Una vez más el gobierno lorenista se encamina a hacer el ridículo.

 

 

Los escándalos siguen opacando los logros de la actual administración y los funcionarios continúan dejando sola a su jefa.

 

Las acusaciones del preso recluido en el penal de Apizaco, Ventura N., quien denunció ser víctima de extorsión, amenazas y otros delitos, resultaron al parecer ciertas, tan es así que el aparentemente responsable de esa red de corrupción, Juan Antonio Martínez Guerrero, ex director del Centro de Reinserción Social (Cereso) de Tlaxcala, se dio a la fuga para evitar el peso de la ley.

 

Fue el escándalo que generó el video que circuló en las redes sociales del preso el que provocó la separación del encargado de la cárcel de Tlaxcala, pero la medida de nada sirvió porque pareciera que más bien alguien le otorgó el tiempo necesario para planear su escape.

 

Lo inaudito e irónico, es que el ineficiente titular de la Fiscalía Especializado en Combate a la Corrupción, Gustavo Tlatzimatzi Flores, sólo encontró elementos para proceder penalmente contra un custodio, Elioenaid N., quien ayer fue detenido en la capital del estado, como si sólo él y el ex director Juan Antonio Martínez fueran los únicos involucrados en esa trama y tejido de presuntas transas y abusos.

 

Alguien le podrá creer al mediocre fiscal que los demás custodios y personal del Cereso de Tlaxcala no sabía o era ajeno a lo que pasaba en su interior. En verdad piensa que vamos a suponer que no hay involucrados y que el jefe de todos ellos, el secretario de Seguridad Ciudadana, el marino, Alberto Martín Perea Marrufo, desconocía lo que hacían sus subordinados, cuando los señalamientos de anomalías y corrupción se venían registrando desde hace ya varios meses.

 

En la mañana de ayer, mientras se desarrollaba la mesa de seguridad se adelantó que serían ejecutadas dos órdenes de aprehensión sobre el caso de las extorsiones denunciadas en el Cereso de Tlaxcala. Para garantizar que se concretaran, cuenta que Perea Marrufo ofreció citar a Martínez Guerrero a las oficinas de la dependencia para que fuera detenido.

 

Felices los funcionarios tlaxcaltecas asistentes a la mesa celebrada en las modernas instalaciones del C5i, hasta se dieron tiempo para partir el pastel y celebrar el cumpleaños del secretario de Seguridad Ciudadana, como si el asunto del escándalo del Cereso estuviera a punto de resolverse, lo cual no sucedió porque sólo se logró detener a un presunto culpable y para vergüenza de las autoridades se confirmó la fuga del ex colaborador de Alberto Martín Perea.

 

Las acusaciones que se hicieron no son menores, pues resultan graves y preocupantes.
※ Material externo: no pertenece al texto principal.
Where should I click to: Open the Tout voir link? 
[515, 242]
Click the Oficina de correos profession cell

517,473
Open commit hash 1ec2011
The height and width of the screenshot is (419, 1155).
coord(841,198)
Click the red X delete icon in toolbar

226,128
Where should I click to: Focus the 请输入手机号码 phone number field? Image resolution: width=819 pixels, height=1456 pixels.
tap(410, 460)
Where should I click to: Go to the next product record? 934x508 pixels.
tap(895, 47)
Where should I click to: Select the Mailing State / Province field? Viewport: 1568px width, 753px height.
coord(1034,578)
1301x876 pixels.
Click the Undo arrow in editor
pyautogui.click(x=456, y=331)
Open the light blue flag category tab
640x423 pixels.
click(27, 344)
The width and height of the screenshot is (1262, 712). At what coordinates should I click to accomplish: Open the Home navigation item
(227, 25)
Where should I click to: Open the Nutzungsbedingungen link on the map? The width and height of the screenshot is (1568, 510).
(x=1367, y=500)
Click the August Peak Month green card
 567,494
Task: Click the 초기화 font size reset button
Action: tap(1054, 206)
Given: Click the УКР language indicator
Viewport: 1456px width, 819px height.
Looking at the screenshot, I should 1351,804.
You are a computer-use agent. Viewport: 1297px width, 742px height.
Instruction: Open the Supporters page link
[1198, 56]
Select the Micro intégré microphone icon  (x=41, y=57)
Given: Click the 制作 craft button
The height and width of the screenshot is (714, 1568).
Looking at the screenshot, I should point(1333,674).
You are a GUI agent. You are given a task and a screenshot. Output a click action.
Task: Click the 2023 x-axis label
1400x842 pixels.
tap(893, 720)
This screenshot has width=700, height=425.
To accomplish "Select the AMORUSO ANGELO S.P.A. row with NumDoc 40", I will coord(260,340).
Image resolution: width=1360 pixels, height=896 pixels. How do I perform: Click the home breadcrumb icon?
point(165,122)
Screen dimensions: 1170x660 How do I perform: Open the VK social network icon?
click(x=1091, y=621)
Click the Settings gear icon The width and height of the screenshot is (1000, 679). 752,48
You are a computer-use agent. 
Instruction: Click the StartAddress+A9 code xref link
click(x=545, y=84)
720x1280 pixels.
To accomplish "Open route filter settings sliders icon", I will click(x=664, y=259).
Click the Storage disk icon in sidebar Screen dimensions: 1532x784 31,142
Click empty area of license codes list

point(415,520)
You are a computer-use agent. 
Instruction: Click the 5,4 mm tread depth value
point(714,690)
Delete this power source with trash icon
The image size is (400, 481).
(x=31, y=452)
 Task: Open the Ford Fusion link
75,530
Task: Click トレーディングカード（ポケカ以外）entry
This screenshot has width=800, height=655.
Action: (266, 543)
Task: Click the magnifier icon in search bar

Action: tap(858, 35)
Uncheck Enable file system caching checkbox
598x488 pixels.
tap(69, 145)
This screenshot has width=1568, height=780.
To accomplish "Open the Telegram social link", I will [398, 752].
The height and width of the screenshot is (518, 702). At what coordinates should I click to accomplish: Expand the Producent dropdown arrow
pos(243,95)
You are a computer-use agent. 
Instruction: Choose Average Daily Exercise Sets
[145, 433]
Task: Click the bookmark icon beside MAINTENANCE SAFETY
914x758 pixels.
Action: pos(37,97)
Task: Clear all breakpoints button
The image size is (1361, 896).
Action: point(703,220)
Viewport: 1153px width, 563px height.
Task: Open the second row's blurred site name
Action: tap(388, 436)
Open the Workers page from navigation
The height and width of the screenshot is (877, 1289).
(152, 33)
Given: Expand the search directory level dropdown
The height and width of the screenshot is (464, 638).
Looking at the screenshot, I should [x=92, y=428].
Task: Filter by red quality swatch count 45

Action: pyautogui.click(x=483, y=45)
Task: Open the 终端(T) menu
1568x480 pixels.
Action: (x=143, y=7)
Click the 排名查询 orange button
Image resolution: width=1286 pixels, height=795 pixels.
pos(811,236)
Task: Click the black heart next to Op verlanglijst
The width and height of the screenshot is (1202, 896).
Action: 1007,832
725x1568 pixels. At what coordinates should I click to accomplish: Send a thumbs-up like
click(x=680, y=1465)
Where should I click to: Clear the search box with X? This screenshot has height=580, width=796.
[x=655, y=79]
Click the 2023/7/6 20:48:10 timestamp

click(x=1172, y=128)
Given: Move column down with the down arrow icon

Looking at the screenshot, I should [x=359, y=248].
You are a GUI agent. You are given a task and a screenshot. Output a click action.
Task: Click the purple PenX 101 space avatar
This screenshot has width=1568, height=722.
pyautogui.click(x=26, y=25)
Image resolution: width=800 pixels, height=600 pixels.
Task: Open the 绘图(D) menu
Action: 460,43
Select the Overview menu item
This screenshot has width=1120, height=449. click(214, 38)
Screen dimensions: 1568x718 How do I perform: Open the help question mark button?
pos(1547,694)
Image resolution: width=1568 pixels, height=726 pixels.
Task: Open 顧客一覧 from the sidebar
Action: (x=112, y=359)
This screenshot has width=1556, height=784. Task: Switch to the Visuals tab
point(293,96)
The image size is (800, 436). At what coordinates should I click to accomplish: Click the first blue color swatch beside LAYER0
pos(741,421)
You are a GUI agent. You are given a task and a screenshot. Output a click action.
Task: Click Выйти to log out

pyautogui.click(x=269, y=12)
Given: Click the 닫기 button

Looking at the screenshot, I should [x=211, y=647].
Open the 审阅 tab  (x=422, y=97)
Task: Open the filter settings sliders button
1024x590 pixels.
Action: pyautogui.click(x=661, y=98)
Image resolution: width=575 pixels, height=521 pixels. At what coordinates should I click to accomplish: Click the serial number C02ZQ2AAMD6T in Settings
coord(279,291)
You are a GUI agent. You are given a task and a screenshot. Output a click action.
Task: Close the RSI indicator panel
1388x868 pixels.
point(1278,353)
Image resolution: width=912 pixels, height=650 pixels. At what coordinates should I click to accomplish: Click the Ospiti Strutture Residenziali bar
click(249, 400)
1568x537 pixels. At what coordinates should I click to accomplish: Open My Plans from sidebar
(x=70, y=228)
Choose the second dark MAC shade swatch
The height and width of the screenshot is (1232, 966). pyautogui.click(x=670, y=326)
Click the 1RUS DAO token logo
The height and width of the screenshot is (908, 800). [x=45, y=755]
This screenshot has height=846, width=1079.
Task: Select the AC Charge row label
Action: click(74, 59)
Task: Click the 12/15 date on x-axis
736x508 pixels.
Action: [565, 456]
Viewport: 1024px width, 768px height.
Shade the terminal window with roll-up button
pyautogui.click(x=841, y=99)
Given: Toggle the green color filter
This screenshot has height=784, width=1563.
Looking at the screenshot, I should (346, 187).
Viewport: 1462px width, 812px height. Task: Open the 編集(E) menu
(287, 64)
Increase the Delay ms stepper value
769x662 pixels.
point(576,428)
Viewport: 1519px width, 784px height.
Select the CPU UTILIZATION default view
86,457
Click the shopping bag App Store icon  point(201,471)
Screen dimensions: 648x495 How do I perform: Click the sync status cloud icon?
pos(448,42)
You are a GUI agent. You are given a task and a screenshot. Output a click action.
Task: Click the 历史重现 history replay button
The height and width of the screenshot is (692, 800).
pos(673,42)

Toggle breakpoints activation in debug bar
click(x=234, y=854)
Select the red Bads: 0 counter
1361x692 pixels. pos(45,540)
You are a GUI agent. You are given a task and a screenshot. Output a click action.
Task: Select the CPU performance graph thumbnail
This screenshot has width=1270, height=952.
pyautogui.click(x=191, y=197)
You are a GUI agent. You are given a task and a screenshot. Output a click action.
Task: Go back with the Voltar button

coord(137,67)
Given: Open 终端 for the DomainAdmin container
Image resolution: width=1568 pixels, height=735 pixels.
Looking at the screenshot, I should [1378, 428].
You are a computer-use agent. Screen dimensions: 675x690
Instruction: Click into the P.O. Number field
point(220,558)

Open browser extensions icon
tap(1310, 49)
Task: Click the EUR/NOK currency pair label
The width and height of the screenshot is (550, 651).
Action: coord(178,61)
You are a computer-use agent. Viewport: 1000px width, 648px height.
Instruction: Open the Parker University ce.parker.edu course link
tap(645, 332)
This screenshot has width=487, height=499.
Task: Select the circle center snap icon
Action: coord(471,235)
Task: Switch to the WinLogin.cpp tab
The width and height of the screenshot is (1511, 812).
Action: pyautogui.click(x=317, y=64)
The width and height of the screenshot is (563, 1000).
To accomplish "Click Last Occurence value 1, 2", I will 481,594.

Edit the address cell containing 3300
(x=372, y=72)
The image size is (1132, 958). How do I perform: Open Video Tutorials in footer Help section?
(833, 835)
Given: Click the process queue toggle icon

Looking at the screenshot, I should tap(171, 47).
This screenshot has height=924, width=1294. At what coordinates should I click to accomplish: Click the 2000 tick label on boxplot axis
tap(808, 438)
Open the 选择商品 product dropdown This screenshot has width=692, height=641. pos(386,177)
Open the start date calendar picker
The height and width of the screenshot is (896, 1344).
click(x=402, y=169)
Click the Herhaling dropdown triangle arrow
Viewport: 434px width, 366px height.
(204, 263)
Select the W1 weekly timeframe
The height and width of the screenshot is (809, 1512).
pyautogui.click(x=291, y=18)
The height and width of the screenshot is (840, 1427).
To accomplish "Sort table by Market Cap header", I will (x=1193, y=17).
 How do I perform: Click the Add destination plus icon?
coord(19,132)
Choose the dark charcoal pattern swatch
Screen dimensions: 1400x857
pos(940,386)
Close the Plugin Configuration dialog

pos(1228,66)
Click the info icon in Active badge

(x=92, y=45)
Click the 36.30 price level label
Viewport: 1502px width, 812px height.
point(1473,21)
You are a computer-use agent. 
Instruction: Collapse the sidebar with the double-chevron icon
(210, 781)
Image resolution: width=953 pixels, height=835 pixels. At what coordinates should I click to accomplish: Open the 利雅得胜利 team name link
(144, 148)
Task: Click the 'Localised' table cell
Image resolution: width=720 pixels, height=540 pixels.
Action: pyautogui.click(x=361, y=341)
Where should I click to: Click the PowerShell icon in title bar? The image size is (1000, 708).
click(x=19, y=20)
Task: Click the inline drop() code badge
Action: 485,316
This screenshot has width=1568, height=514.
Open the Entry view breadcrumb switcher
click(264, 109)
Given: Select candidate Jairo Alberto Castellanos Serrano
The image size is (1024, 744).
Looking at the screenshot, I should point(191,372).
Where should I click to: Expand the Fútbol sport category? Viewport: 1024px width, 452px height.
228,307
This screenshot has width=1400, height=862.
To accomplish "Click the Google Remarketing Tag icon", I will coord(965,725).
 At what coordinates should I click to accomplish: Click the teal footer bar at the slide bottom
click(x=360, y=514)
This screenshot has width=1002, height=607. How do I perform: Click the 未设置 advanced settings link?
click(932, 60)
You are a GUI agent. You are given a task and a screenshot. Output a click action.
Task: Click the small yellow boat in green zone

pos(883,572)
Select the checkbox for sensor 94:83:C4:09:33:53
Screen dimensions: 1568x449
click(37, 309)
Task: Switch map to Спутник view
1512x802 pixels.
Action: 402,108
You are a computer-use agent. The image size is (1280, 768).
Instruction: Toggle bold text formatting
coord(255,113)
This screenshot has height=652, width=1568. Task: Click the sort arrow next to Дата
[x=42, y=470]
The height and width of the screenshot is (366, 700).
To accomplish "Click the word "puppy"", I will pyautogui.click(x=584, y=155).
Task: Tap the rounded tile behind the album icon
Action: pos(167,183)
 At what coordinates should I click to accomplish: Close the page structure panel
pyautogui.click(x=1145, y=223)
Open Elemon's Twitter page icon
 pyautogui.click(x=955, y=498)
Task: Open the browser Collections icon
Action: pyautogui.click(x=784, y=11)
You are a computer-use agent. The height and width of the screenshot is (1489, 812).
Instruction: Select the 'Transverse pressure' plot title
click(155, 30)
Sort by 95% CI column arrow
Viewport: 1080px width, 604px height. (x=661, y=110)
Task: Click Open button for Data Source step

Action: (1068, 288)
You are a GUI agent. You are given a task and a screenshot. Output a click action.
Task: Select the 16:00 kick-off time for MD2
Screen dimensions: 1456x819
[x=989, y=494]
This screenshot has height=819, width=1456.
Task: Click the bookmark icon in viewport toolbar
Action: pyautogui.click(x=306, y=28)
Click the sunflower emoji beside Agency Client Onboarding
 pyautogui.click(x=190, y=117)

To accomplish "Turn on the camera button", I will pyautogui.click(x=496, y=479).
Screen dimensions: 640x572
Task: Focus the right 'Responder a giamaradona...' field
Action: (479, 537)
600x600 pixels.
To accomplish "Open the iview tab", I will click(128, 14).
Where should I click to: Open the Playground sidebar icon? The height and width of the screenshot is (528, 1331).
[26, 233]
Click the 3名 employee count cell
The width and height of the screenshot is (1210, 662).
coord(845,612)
O qué se puede decir cuando se señala que los reclusos en Tlaxcala son golpeados, extorsionados y utilizados para delinquir.

 

Me queda claro que si Juan Antonio Martínez optó por darse a la fuga es porque las acusaciones tienen sustento y prefirió evadir la acción de la justicia, lo que necesariamente obliga al inútil fiscal Gustavo Tlatzimatzi ampliar las investigaciones para desaparecer esa red de corrupción en los penales del estado, pues es obvio que su existencia y operación deja muy mal parado a la administración lorenista.

 

Sobre todo porque no es el primer caso en donde la Secretaría de Seguridad Ciudadana de Tlaxcala se evidencia como una dependencia donde han llegado pésimos funcionarios, como Alfredo Álvarez Valenzuela, ex titular de esa área que huyó de la entidad el 20 de noviembre de 2021 para no ser aprehendido por la justicia federal.

 

Meses después, hizo lo mismo Ramón Celaya Gamboa, quien abandonó su cargo el pasado 20 de junio del 2023 por temor a enfrentar la ley, luego que algunos de sus subordinados fueron enviados a la cárcel acusados de incurrir en el delito de extorsión.

 

El talón de Aquiles del gobierno estatal no sólo es la creciente inseguridad, sino la Secretaría de Seguridad Ciudadana que nunca ha dejado de estar envuelta en escándalos y cuyos mandos de alguna u otra forma terminan siendo señalados de conductas ilícitas.

 

Otro tema que también empezará a aparecer con más frecuencia y que irá ganando espacio en la agenda mediática es el de la corrupción, de ahí que el gobierno lorenista deberá mostrar decisión y sensibilidad para evitar que su de por sí cuestionada imagen se siga deteriorando aún más.

 

La estrategia que siguió y puso en marcha el gobierno estatal para salir de este nuevo episodio bochornoso falló, así de simple.